**Source excerpt**
* * * *

Tried looking for the answer to this question in the Intel 64/IA-32, but couldn't find a definitive answer. Questions is: Do memory ordering instructions, such as SFENCE, have effect on the local processor only, or do they spread to the entire cache coherence domain, such as CPUs on a neighboring socket (in a multi-socket system)?
1 Answers
SFENCE
affects the order in which the local CPU's stores become globally visible to other cores on the same and other sockets, or to memory-mapped I/O.
Other cores can't tell whether you ran SFENCE
or not, all they can observe is the order of your memory operations. (i.e. the implementation of sfence
is internal to a core and its store queue).
sfence
was introduced in SSE1, with PIII, before the first multi-core CPUs. At that time, the only SMP systems were multi-socket.

* * * *

**Data segment**
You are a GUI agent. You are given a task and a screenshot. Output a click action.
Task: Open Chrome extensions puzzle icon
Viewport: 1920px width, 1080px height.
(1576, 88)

* * * *

**What this exercise asks**
#1 Could you reproduce, word for word, the passage of the SFENCE thread starting at "Tried looking for" and ending at "its store queue)."?
#2 How would you render this sentence from the SFENCE thread in Spanish: "At that time, the only SMP systems were multi-socket."

**Answers to each task**
#1
Tried looking for the answer to this question in the Intel 64/IA-32, but couldn't find a definitive answer. Questions is: Do memory ordering instructions, such as SFENCE, have effect on the local processor only, or do they spread to the entire cache coherence domain, such as CPUs on a neighboring socket (in a multi-socket system)?
1 Answers
SFENCE
affects the order in which the local CPU's stores become globally visible to other cores on the same and other sockets, or to memory-mapped I/O.
Other cores can't tell whether you ran SFENCE
or not, all they can observe is the order of your memory operations. (i.e. the implementation of sfence
is internal to a core and its store queue).

#2 En ese momento, los únicos sistemas SMP eran de varios zócalos.